Intradermal lymphoscintigraphy at rest and after exercise: a new technique for the functional assessment of the lymphatic system in patients with lymphoedema
- PMID: 20215978
- DOI: 10.1097/MNM.0b013e328338277d
Intradermal lymphoscintigraphy at rest and after exercise: a new technique for the functional assessment of the lymphatic system in patients with lymphoedema
Abstract
Aim: The aim of this study was to evaluate the effect of implementing a new technique, intradermal injection lymphoscintigraphy, at rest and after muscular exercise on the functional assessment of the lymphatic system in a group of patients with delayed or absent lymph drainage.
Methods: We selected 44 patients (32 women and 12 men; 15 of 44 with upper limb and 29 of 44 with lower limb lymphoedema). Thirty of 44 patients had bilateral limb lymphoedema and 14 of 44 had unilateral disease; 14 contralateral normal limbs were used as controls. Twenty-three patients had secondary lymphoedema after lymphadenectomy and the remaining 21 had idiopathic lymphoedema. Each of the 44 patients was injected with 50 MBq (0.3-0.4 ml) of (99m)Tc-albumin-nanocolloid, which was administered intradermally at the first interdigital space of the affected limb. Two planar static scans were performed using a low-energy general-purpose collimator (acquisition matrix 128 x 128, anterior and posterior views for 5 min), and in which drainage was slow or absent, patients were asked to walk or exercise for 2 min. A postexercise scan was then performed to monitor and record the tracer pathway and the tracer appearance time (TAT) in the inguinal or axillary lymph nodes.

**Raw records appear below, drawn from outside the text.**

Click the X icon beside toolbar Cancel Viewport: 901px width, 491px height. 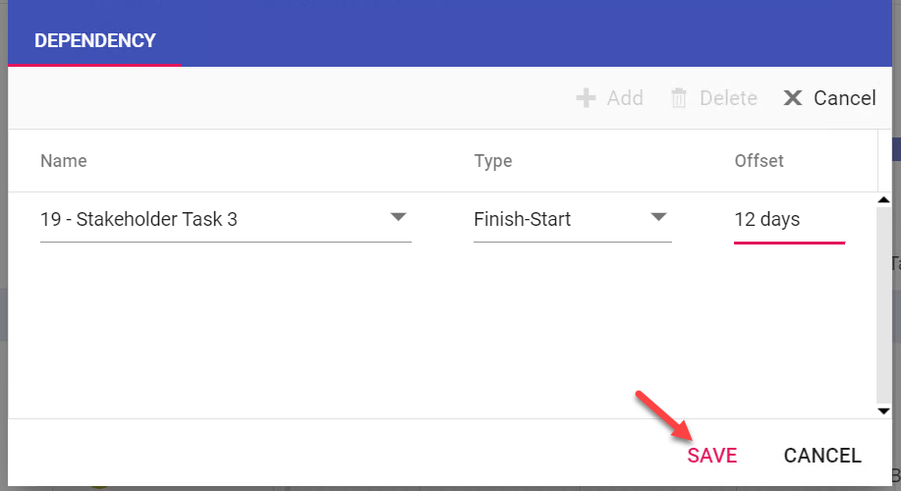(x=793, y=98)
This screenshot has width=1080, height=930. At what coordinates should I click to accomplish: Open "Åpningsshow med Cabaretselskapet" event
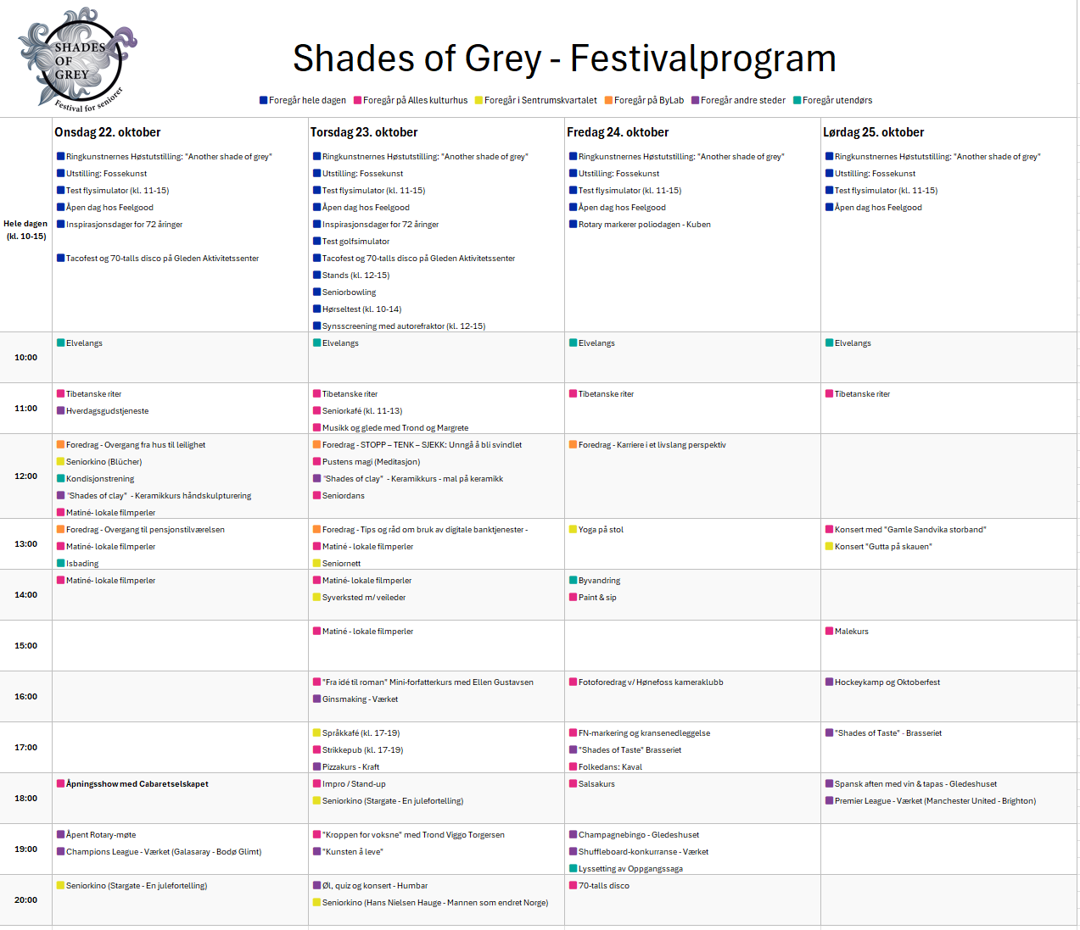[x=137, y=784]
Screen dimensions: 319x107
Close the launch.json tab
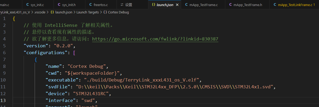[x=177, y=5]
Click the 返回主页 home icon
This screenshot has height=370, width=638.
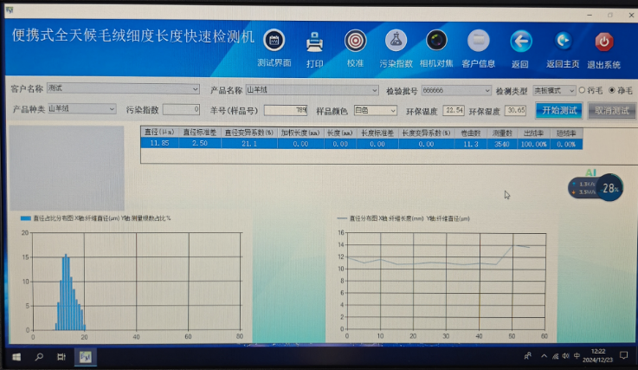(x=563, y=41)
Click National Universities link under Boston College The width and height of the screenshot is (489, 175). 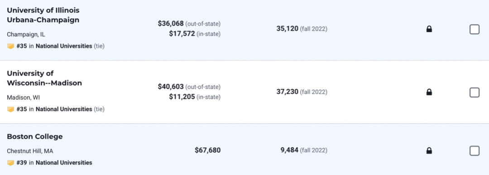point(64,163)
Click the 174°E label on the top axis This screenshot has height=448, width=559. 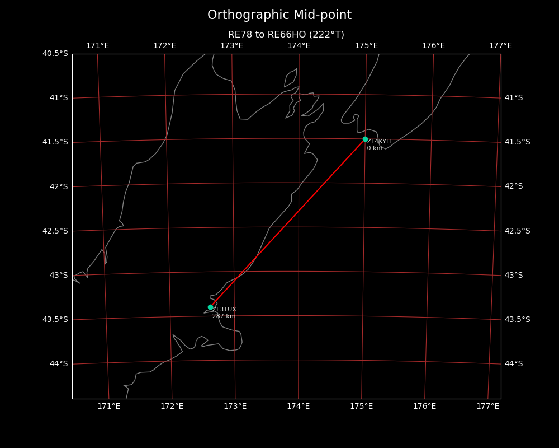(x=299, y=45)
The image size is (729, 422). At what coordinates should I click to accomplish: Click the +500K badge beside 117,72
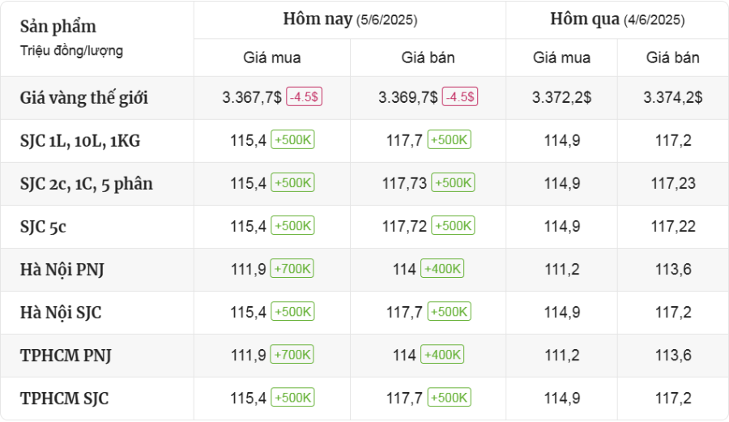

Results: The postexercise scans showed that (i) 21 limbs (15 lower and six upper limbs) had accelerated tracer drainage and tracer uptake in the inguinal and/or axillary lymph nodes. Two-thirds of these showed lymph stagnation points; (ii) 27 limbs had collateral lymph drainage pathways; (iii) in 11 limbs, there was lymph drainage into the deeper lymphatic channels, with unusual uptake in the popliteal or antecubital lymph nodes; (iv) six limbs had dermal backflow; (v) three limbs did not show lymph drainage (TAT=not applicable). TAT=15 + or - 3 min, ranging from 12 to 32 min in limbs with lymphoedema versus 5 + or - 2 min, ranging from 1 to 12 min in the contralateral normal limbs (P<0.001).
Conclusion: Intradermal injection lymphoscintigraphy gives a better imaging of the lymph drainage pathways in a shorter time, including cases with advanced lymphoedema. In some patients with lymphoedema, a 2-min exercise can accelerate tracer drainage, showing several compensatory mechanisms of lymph drainage. The effect of the exercise technique on TAT and lymphoscintigraphy findings could result in a more accurate functional assessment of lymphoedema patients.